MLP Language Model

In our previous post, we explored two models for a bigram language model: one array-based and one using a neural network. We found that the array-based approach was not scalable, especially as we increased the number of characters used for context. The size of the matrix would grow exponentially with the number of input characters. The neural network, however, offers a scalable solution. In this post, we will expand on that by increasing the context from one to three previous characters to predict the next one.

We will be implementing a partial version of the model described in the paper: A Neural Probabilistic Language Model by Bengio et al. While the paper focuses on a word-level model, we will be sticking to a character-level model. In the paper, every word in the 17,000-word vocabulary is represented by a 30-dimensional feature vector. This creates a very crowded space.

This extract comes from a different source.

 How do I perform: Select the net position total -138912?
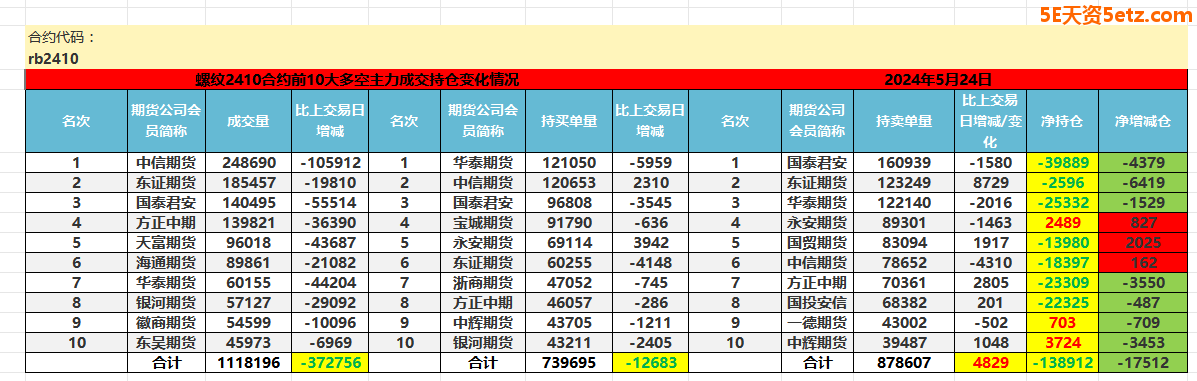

Neural Net from Bengio et al.

How are these embeddings initialized? They start as random values and are fine-tuned during the backpropagation process. The main purpose of these embeddings is to handle "out-of-distribution" examples, which occur when the language model encounters an input it hasn't seen during training. This can be problematic during inference if the model is fed data that is significantly different from its training data. The embedding approach helps mitigate this by allowing the model to transfer knowledge. For instance, words like "a" and "the" are often interchangeable, so their embeddings will be close in the vector space, enabling the model to generalize. The size of these embeddings is a hyperparameter, which is a key design choice for the neural network.

Building the Dataset

First, let's build the dataset. We'll use a context length of three characters to predict the next one.

# build the dataset
block_size = 3 # context length: how many characters do we take to predict the next one?
X, Y = [], []
for w in words[:5]:
  
  print(w)
  context = [0] * block_size
  for ch in w + '.':
    ix = stoi[ch]
    X.append(context)
    Y.append(ix)
    print(''.join(itos[i] for i in context), '--->', itos[ix])
    context = context[1:] + [ix] # crop and append
  
X = torch.tensor(X)
Y = torch.tensor(Y)

Here are the examples we are feeding our model from the first five names in our dataset:

emma
... ---> e
..e ---> m
.em ---> m
emm ---> a
mma ---> .
olivia
... ---> o
..o ---> l
.ol ---> i
oli ---> v
liv ---> i
ivi ---> a
via ---> .
ava
... ---> a
..a ---> v
.av ---> a
ava ---> .
isabella
... ---> i
..i ---> s
.is ---> a
isa ---> b
sab ---> e
abe ---> l
bel ---> l
ell ---> a
lla ---> .
sophia
... ---> s
..s ---> o
.so ---> p
sop ---> h
oph ---> i
phi ---> a
hia ---> .

The shape and data type of our input X and output Y tensors are:
(torch.Size(), torch.int64, torch.Size(), torch.int64)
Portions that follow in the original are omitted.